From the entries below, retype only the lines from the one with "Click the Pritzwalk" through the one with "Task: Select the 规格（次数）column header", exactly as written.

PROVIDED RECORDS ▸
________________
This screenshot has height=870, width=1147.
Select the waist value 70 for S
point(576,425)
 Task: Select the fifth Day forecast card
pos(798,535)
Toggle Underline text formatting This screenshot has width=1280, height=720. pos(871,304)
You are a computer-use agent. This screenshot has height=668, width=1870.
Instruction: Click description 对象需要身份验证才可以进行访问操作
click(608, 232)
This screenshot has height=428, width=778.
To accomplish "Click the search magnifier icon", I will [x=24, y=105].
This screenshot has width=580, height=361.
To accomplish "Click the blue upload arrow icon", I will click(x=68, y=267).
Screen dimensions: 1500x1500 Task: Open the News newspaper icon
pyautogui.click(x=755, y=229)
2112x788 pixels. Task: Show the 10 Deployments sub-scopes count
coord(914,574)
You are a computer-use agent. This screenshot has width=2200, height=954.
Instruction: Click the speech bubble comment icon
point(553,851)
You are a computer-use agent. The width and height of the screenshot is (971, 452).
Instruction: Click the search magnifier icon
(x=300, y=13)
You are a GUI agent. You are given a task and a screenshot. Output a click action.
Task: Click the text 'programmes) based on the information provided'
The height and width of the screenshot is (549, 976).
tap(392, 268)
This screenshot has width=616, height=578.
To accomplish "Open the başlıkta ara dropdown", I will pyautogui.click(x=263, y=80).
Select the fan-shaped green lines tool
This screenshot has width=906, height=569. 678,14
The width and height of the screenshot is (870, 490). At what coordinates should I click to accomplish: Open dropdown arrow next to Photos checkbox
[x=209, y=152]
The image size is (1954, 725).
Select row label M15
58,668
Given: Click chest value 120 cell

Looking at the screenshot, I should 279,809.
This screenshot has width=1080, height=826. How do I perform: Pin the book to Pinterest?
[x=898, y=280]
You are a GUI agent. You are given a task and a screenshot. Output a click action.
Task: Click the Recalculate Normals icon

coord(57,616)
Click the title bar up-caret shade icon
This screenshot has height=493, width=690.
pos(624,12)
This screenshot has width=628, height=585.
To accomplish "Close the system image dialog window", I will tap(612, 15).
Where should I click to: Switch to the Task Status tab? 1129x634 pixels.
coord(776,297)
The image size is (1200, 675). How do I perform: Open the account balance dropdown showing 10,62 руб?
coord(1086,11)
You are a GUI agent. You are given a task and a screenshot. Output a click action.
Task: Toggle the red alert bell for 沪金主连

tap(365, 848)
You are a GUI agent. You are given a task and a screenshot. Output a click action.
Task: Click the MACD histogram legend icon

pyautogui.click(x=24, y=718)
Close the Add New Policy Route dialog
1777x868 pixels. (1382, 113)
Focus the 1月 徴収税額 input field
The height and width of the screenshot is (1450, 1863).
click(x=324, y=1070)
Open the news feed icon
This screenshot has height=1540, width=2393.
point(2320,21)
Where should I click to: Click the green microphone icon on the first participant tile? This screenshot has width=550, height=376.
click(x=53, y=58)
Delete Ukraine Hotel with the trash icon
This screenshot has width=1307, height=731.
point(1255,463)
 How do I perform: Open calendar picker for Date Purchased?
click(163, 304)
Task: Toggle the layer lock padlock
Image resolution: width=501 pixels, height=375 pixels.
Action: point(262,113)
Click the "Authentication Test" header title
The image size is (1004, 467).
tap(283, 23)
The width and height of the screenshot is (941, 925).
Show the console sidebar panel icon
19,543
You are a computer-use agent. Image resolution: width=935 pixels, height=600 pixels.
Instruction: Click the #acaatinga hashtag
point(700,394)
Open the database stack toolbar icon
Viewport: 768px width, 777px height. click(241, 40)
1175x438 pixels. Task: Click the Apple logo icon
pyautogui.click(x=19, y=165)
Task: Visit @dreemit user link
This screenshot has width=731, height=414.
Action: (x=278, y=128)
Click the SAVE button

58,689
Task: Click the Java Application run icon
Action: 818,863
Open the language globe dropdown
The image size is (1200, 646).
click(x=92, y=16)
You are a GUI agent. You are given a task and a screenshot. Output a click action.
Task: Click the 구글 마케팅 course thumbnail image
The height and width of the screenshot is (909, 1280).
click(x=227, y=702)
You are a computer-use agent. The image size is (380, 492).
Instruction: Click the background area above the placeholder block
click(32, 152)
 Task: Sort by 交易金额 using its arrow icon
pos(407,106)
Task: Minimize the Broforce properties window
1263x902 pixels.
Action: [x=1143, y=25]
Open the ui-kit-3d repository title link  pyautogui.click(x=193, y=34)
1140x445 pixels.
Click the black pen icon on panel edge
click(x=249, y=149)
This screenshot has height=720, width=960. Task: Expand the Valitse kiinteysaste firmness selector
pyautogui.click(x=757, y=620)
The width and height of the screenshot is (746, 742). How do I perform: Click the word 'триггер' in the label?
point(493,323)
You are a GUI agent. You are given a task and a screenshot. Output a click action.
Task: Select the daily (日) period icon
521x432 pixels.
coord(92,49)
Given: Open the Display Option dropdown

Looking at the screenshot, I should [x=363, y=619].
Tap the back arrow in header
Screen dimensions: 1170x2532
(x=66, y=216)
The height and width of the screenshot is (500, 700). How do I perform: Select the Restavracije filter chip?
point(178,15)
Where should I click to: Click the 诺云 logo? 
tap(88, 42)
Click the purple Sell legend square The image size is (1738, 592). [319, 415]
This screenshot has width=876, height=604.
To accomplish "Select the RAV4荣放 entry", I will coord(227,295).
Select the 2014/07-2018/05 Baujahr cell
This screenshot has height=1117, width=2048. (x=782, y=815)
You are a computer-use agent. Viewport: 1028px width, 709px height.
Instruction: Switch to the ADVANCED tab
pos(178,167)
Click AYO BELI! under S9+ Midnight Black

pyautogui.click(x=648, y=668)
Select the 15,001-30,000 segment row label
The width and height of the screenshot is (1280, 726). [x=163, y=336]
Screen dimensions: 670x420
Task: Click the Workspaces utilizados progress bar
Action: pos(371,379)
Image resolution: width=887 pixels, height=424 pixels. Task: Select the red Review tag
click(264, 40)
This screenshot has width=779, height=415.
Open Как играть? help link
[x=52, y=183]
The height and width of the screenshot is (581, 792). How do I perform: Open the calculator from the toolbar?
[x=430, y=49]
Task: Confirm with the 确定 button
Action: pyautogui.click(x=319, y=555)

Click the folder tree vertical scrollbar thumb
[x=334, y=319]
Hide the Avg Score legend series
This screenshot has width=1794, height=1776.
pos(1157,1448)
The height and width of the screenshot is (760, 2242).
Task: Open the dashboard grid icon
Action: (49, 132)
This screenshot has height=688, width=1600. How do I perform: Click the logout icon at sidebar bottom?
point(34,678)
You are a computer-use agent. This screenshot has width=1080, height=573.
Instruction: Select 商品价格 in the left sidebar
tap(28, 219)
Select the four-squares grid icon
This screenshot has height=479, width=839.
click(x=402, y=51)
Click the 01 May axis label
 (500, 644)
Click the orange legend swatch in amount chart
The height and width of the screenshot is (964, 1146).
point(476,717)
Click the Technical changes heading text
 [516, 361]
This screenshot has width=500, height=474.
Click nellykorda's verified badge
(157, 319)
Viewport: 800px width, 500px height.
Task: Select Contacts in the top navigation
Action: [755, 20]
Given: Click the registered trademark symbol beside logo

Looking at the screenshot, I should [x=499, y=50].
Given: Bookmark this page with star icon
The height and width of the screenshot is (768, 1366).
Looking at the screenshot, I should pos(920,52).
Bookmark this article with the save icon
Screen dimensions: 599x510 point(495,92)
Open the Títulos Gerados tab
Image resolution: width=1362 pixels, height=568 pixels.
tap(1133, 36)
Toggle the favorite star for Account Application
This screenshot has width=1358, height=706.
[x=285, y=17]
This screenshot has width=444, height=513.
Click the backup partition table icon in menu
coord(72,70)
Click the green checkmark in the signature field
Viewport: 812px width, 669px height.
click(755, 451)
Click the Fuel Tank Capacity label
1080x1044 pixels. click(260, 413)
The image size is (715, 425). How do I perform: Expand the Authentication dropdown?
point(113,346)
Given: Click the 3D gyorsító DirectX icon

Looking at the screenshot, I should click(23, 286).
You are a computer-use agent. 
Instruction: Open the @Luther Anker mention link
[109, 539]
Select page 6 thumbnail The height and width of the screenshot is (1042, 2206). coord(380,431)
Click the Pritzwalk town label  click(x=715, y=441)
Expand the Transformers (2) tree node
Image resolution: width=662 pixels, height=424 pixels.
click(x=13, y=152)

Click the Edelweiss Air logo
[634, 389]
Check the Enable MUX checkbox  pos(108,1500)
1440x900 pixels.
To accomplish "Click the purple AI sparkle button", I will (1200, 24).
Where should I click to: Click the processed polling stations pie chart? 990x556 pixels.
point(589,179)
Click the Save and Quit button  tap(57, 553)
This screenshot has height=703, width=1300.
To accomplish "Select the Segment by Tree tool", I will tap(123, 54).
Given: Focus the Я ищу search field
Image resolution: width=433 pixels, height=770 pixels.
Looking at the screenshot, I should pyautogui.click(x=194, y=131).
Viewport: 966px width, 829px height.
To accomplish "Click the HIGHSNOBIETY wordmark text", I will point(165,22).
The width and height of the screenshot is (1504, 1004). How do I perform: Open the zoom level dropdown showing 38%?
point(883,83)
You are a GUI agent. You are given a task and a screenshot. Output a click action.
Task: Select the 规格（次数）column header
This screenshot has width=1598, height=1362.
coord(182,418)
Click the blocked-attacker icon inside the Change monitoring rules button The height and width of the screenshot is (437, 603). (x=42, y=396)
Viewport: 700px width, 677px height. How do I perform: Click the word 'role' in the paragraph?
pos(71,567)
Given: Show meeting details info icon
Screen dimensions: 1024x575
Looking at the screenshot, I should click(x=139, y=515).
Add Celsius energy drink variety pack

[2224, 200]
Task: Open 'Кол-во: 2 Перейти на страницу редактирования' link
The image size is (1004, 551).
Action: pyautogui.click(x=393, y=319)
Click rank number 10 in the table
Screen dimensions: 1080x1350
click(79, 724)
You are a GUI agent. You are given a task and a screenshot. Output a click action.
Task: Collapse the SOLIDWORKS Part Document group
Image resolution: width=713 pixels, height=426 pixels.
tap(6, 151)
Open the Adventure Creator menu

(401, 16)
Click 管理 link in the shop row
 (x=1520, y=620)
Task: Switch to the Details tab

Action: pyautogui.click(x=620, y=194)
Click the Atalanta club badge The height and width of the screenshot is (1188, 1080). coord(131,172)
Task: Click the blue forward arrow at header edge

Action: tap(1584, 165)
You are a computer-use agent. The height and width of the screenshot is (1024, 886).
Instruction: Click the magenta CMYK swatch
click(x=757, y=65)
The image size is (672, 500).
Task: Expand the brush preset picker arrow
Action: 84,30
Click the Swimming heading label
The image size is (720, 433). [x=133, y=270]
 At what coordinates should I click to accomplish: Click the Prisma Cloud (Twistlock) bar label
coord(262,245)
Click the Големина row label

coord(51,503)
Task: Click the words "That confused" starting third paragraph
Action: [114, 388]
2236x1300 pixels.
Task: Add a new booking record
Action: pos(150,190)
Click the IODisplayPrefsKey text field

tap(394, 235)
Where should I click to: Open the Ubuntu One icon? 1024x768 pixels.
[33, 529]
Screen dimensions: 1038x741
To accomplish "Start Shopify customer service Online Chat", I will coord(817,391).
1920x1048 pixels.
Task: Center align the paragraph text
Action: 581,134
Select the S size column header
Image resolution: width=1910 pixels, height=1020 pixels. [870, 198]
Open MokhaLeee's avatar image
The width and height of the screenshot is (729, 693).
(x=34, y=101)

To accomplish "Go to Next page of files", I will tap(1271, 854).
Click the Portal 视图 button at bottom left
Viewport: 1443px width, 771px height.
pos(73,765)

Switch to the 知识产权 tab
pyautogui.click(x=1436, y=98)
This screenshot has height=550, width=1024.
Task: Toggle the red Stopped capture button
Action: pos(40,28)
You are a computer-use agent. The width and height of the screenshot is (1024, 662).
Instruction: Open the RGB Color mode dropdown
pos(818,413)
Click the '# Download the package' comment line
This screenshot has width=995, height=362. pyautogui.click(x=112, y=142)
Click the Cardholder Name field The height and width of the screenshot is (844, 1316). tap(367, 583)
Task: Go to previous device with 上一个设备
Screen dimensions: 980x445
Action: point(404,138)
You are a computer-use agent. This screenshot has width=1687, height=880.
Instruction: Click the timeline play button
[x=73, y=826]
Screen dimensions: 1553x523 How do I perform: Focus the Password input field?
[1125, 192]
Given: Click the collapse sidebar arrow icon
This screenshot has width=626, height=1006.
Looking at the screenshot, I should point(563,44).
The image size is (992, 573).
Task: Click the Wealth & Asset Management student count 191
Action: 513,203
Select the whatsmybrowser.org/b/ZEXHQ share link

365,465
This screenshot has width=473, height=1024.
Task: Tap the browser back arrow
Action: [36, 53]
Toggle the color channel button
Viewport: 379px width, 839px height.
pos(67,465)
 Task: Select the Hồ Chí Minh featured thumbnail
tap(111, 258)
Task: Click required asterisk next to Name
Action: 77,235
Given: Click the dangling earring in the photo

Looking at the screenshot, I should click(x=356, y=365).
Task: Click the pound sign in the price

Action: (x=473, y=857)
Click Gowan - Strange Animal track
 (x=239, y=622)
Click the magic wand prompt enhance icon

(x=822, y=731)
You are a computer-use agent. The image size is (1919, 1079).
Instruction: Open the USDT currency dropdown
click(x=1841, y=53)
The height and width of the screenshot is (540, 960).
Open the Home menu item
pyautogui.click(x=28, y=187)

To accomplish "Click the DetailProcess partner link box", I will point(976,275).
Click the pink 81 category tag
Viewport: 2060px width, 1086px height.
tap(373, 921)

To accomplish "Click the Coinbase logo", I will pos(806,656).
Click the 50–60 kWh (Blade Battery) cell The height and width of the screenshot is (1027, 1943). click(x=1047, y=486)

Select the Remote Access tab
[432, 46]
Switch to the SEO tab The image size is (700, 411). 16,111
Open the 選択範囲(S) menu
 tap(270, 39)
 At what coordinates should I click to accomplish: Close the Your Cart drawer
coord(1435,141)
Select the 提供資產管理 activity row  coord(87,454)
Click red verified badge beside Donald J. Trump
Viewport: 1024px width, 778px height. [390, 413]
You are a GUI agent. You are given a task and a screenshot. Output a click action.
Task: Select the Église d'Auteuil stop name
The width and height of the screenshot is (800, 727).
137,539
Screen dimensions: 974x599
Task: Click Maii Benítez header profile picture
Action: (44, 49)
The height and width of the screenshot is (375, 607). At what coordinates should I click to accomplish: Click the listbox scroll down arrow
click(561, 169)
________________
YOUR SOLUTION ▸
Click the Pritzwalk town label  click(x=715, y=441)
Expand the Transformers (2) tree node
Image resolution: width=662 pixels, height=424 pixels.
click(x=13, y=152)

Click the Edelweiss Air logo
[634, 389]
Check the Enable MUX checkbox  pos(108,1500)
1440x900 pixels.
To accomplish "Click the purple AI sparkle button", I will (1200, 24).
Where should I click to: Click the processed polling stations pie chart? 990x556 pixels.
point(589,179)
Click the Save and Quit button  tap(57, 553)
This screenshot has height=703, width=1300.
To accomplish "Select the Segment by Tree tool", I will tap(123, 54).
Given: Focus the Я ищу search field
Image resolution: width=433 pixels, height=770 pixels.
Looking at the screenshot, I should pyautogui.click(x=194, y=131).
Viewport: 966px width, 829px height.
To accomplish "Click the HIGHSNOBIETY wordmark text", I will point(165,22).
The width and height of the screenshot is (1504, 1004). How do I perform: Open the zoom level dropdown showing 38%?
point(883,83)
You are a GUI agent. You are given a task and a screenshot. Output a click action.
Task: Select the 规格（次数）column header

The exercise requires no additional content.